> **Fragmento seleccionado**
%%
Porque si todo lo que leemos nos resulta cómodo, quizá no estemos leyendo con el alma abierta, sino con el espejo encendido. Y un espejo, por más brillante que sea, jamás nos llevará a otra parte.
Necesitamos menos convicciones y más preguntas. Menos fe en lo idéntico y más confianza en lo diverso. Interiorizar que el pensamiento no es un refugio. Y si alguna ética nos queda por ejercer, tal vez sea la de tolerar lo que no nos acomoda, sostener la presencia de lo que no compartimos. Como fundamento. Como acto radical de democracia.
A veces, cuando salgo a caminar entre los árboles, pienso que la diversidad no es una amenaza, sino una forma de sabiduría. Ninguna hoja se parece a otra, y sin embargo forman bosque. Ninguna mirada abarca el todo, y sin embargo el mundo sigue ahí, girando, como si esperara que algún día aprendamos a sostener el desacuerdo sin rompernos. O quizá a rompernos un poco, pero sin miedo. Como se rompe una costra para que sane la herida.
Porque, pensar juntos no es coincidir; es escucharse. Y escribir —como mirar— es siempre tender una línea hacia el otro. Incluso hacia ese otro que no entiende, que no comparte, que no nos devuelve el reflejo.
¿Y tú? ¿Sigues leyendo para abrir horizontes o sólo buscas confirmarte en lo que ya piensas?
%%
> **Requisitos**
1 - Según el fragmento, ¿qué es la diversidad, en lugar de una amenaza?
2 - Transcribe del fragmento el texto que empieza en "Necesitamos menos convicciones" y termina en "sane la herida.".
Las filas no tienen ningún papel aquí.

> **Datos almacenados**
%%
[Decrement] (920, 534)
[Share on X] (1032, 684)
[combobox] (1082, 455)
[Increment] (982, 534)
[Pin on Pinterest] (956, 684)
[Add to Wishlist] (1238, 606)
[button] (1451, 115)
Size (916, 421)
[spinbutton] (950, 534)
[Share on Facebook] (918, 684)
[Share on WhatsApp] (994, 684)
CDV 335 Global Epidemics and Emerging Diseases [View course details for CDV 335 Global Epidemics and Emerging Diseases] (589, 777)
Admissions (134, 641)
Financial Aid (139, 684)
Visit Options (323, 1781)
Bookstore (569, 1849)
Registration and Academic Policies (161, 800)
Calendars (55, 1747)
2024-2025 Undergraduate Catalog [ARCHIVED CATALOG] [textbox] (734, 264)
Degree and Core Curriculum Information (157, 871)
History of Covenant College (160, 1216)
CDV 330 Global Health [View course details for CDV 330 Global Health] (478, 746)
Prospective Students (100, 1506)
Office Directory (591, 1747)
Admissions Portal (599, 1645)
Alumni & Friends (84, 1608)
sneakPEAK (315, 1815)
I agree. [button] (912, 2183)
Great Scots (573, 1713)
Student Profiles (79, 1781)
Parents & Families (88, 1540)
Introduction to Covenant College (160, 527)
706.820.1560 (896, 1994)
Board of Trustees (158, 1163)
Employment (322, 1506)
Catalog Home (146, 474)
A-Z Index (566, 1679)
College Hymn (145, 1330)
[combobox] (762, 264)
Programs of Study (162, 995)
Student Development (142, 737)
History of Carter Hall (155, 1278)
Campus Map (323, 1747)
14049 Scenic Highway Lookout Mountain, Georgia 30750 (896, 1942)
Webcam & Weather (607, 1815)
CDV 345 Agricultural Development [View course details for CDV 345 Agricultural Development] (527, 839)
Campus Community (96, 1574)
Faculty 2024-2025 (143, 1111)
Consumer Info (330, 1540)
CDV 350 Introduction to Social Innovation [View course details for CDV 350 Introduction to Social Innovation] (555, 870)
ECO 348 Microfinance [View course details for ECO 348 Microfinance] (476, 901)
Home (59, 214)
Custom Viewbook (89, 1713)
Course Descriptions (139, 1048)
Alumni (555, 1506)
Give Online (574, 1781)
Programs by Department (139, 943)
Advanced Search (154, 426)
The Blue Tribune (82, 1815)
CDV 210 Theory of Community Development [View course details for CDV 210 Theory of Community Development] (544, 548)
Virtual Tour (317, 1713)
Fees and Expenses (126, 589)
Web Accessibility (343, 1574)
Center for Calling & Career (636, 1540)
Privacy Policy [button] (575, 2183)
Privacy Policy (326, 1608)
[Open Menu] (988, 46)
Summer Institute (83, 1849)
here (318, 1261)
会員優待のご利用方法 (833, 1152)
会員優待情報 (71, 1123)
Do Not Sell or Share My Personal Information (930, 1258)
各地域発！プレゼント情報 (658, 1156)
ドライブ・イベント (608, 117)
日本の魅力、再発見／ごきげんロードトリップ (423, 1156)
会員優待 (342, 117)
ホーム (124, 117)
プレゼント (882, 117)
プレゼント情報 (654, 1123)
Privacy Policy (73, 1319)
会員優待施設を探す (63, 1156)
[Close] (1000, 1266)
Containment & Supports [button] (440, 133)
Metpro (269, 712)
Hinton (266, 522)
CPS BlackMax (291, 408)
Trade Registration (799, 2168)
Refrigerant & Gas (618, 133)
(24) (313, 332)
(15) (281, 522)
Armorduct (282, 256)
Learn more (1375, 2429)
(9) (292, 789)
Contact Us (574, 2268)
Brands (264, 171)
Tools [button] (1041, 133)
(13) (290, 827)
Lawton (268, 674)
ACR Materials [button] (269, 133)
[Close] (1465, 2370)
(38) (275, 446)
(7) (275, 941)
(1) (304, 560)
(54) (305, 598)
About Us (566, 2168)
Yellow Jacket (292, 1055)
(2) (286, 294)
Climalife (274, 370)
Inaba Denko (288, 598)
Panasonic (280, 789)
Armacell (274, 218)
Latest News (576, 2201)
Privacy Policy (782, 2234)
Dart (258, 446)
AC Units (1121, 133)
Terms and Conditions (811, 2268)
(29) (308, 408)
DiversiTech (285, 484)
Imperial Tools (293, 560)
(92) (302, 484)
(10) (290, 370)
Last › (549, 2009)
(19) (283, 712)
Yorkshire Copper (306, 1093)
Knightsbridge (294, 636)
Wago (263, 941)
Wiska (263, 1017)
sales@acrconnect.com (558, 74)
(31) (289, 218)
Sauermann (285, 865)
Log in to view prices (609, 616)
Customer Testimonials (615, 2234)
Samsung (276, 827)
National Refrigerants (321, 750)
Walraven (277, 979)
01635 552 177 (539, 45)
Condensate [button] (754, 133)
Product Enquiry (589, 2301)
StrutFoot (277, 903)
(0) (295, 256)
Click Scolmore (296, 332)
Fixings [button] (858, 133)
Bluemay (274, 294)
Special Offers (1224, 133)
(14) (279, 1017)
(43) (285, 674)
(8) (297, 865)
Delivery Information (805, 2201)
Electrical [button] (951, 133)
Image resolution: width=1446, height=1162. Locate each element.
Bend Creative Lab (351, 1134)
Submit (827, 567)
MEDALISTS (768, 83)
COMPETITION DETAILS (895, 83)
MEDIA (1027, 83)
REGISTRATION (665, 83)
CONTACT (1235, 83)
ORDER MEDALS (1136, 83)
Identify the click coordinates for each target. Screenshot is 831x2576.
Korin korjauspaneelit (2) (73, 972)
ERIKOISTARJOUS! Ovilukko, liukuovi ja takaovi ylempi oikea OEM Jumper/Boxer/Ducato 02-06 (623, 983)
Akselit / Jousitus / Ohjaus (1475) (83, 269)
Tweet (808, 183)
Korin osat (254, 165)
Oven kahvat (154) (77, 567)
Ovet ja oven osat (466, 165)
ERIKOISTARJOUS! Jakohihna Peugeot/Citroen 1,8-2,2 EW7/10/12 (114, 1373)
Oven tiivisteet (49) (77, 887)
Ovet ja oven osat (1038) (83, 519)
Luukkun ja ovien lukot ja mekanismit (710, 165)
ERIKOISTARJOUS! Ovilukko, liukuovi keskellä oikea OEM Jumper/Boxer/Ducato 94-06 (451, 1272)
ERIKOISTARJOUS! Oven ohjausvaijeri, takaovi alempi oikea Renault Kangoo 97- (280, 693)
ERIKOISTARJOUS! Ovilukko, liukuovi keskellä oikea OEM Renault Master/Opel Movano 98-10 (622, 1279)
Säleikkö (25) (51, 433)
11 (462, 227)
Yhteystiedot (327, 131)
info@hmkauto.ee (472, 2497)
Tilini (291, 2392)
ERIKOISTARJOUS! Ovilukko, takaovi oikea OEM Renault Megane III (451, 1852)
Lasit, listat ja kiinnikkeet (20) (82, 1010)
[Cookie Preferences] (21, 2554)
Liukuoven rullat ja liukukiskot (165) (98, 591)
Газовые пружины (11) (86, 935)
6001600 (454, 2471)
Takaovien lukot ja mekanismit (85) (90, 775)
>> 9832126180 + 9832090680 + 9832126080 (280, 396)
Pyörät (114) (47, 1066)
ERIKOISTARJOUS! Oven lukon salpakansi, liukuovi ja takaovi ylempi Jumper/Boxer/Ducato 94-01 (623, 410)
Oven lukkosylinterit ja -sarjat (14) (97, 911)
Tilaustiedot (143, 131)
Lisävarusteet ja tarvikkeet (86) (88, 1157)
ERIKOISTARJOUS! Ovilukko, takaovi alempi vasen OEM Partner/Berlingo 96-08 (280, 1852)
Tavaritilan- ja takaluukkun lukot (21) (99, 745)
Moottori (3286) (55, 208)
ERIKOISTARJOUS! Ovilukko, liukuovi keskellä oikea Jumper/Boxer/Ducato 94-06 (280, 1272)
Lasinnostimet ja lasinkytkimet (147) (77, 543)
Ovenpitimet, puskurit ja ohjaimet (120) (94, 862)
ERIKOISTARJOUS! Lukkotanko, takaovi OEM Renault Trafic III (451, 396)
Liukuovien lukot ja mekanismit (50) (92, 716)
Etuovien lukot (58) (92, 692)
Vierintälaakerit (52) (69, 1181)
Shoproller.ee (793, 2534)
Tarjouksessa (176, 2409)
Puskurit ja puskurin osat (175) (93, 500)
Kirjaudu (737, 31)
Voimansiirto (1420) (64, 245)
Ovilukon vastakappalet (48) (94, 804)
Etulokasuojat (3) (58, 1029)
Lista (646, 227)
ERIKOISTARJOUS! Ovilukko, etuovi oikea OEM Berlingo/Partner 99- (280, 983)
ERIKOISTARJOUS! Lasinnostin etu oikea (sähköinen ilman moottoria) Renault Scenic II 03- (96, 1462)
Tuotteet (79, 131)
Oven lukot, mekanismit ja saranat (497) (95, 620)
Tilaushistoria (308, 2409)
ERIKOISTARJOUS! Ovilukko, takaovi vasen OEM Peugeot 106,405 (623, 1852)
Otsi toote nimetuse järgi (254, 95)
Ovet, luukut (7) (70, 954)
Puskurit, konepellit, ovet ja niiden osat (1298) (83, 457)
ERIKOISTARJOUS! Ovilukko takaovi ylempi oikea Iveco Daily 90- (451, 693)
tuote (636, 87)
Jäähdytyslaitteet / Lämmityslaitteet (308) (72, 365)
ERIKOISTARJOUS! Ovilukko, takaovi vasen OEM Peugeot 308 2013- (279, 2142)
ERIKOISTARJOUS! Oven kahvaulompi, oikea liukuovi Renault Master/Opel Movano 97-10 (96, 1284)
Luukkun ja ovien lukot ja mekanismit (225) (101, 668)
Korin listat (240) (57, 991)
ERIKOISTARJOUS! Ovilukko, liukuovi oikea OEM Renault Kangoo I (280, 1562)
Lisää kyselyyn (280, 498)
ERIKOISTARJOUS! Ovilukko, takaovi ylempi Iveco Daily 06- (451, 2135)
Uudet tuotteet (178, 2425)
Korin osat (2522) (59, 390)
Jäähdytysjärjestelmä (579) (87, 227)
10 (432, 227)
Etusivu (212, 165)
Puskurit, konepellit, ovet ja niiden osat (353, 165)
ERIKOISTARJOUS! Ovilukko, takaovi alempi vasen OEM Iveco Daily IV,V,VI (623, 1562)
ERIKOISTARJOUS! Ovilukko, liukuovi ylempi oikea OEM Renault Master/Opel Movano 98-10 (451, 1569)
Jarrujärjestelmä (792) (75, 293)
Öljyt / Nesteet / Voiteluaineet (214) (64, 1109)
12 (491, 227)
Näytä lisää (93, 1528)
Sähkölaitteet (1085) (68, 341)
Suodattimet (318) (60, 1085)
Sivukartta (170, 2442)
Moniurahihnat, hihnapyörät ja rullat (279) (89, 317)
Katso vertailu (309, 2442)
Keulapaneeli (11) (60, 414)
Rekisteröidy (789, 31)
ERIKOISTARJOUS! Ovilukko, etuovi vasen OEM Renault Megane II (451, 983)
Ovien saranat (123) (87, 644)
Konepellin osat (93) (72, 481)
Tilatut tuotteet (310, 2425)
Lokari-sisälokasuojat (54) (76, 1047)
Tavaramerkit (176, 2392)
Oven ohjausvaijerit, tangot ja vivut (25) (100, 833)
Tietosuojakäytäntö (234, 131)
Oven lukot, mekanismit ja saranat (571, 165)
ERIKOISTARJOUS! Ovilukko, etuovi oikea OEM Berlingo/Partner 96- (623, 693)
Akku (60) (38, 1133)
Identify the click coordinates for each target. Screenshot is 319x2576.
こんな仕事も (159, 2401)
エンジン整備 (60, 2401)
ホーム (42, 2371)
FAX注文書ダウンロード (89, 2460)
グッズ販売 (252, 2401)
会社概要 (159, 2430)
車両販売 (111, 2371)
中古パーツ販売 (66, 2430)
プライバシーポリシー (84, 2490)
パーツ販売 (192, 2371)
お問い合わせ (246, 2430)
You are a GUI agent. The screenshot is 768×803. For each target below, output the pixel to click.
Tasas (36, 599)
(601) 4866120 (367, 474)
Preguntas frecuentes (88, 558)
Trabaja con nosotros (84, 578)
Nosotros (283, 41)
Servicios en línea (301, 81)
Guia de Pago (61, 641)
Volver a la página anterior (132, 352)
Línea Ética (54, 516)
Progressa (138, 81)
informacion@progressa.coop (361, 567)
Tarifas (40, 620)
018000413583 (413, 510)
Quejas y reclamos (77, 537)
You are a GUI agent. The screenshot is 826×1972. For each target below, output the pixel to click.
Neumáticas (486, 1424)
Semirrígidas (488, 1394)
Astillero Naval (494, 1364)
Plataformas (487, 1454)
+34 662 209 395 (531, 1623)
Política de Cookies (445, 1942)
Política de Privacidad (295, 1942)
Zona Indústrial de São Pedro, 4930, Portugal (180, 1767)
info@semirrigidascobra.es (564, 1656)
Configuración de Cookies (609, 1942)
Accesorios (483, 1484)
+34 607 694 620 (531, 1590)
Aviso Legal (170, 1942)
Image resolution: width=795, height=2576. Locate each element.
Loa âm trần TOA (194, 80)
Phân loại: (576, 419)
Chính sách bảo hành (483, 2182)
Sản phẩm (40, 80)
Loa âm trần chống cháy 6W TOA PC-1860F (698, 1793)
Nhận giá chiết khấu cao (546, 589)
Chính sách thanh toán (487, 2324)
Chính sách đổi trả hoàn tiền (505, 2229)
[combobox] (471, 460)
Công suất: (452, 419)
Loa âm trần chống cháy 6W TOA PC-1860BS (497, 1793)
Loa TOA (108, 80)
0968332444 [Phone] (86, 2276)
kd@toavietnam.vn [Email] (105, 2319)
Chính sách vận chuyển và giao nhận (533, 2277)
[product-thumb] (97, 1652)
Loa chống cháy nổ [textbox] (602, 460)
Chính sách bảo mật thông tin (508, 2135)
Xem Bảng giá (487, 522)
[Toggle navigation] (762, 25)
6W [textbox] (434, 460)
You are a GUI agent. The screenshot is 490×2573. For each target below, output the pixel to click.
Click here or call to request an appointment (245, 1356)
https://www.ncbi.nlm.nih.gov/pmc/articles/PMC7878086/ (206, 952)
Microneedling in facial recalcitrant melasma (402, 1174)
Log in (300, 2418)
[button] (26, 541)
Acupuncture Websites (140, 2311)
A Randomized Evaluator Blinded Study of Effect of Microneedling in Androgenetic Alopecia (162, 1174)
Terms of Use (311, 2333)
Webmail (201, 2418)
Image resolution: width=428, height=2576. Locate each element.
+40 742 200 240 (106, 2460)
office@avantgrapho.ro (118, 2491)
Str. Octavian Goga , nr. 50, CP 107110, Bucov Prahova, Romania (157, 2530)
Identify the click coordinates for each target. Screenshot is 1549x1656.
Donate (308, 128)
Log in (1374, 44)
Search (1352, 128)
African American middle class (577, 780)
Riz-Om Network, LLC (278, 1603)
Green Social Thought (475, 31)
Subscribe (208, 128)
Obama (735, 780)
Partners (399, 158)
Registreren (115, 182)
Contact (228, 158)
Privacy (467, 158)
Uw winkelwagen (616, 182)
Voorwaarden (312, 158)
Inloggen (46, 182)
%%
> **Respuestas por tarea**
1 - Una forma de sabiduría.

2 -
Necesitamos menos convicciones y más preguntas. Menos fe en lo idéntico y más confianza en lo diverso. Interiorizar que el pensamiento no es un refugio. Y si alguna ética nos queda por ejercer, tal vez sea la de tolerar lo que no nos acomoda, sostener la presencia de lo que no compartimos. Como fundamento. Como acto radical de democracia.
A veces, cuando salgo a caminar entre los árboles, pienso que la diversidad no es una amenaza, sino una forma de sabiduría. Ninguna hoja se parece a otra, y sin embargo forman bosque. Ninguna mirada abarca el todo, y sin embargo el mundo sigue ahí, girando, como si esperara que algún día aprendamos a sostener el desacuerdo sin rompernos. O quizá a rompernos un poco, pero sin miedo. Como se rompe una costra para que sane la herida.